Swire Resources () is a Hong Kong retail company specialising in sports apparel, swimwear, and footwear. It is a wholly owned subsidiary of Swire Pacific, itself a subsidiary of Swire Group.

==History==
The company was founded by the Swire Group in 1990. It absorbed some of the businesses held by Swire's other trading arm, Swire Loxley. Swire Loxley was later sold, in 2000, to Dah Chong Hong.

In 1984, Swire Loxley had purchased Marathon Sports, a local Hong Kong sports store founded in the 1970s. This chain was transferred to Swire Resources.

Swire Resources began serving as the exclusive distributor of Columbia Sportswear in Hong Kong and Macau in 2002, and in Mainland China in 2004.
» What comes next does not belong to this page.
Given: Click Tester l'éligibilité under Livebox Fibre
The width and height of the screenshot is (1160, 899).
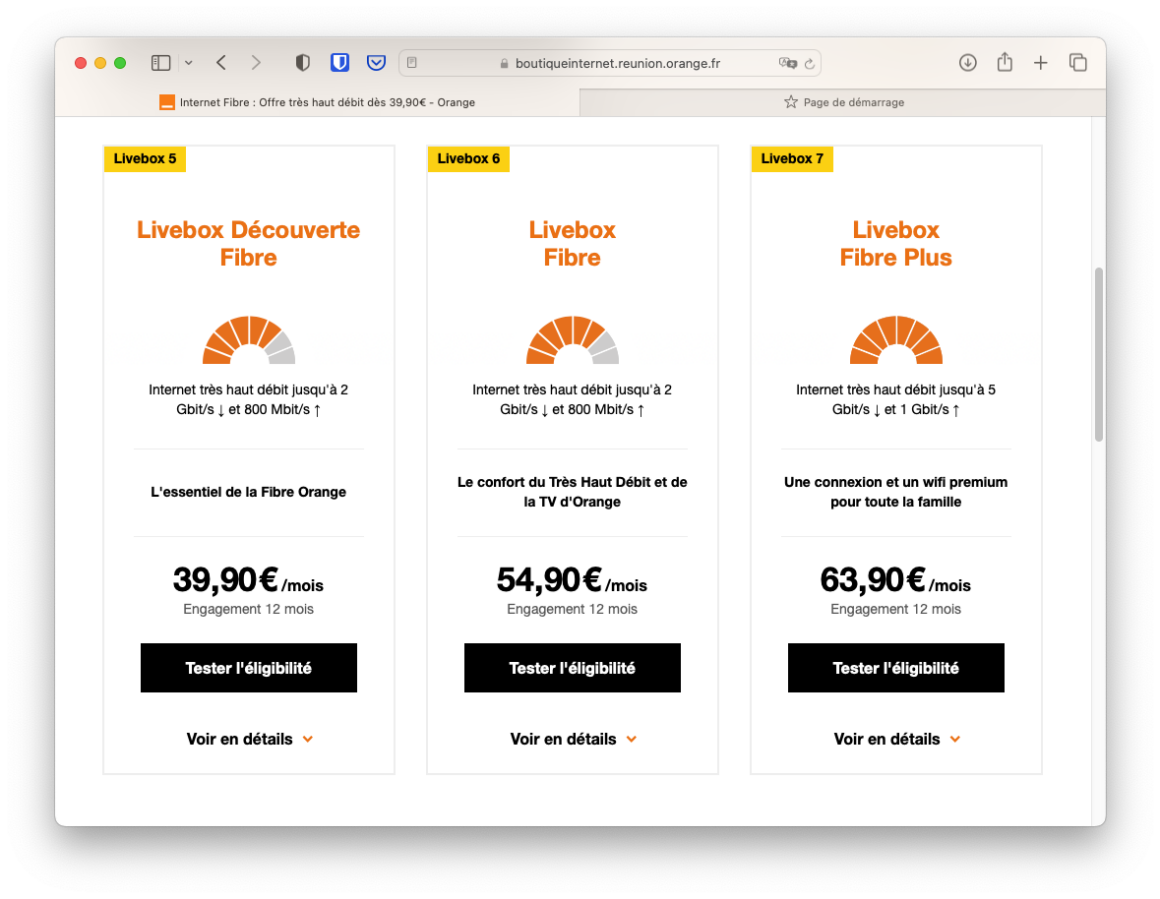Looking at the screenshot, I should [572, 667].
In 2014, Swire Resources established a joint venture with Columbia Sportswear. The joint venture company, Columbia Sportswear Commercial (Shanghai) Company, was headquartered in Shanghai. In 2019, Columbia bought out Swire Resource's 40 per cent stake in the joint venture company. However, Swire Resources remains the sole Hong Kong and Macau distributor of the brand.

==Retail stores==
In December 2019, Swire Resources operated 191 retail outlets in Hong Kong and Macau, and 13 in Mainland China. It owns four multi-brand chain stores, namely:

- Gigasports, a chain of large-format footwear and sportswear stores
- Marathon Sports, which are smaller-format sportswear shops
- Catalog, a chain of youth-oriented sports shoe and apparel shops
- Go Wild, which specialises in outdoors wear

==Brands==
The company is the Hong Kong distributor for several major international brands, including Aldo, Arena, Columbia Sportswear, Crocs, Rockport, and Speedo.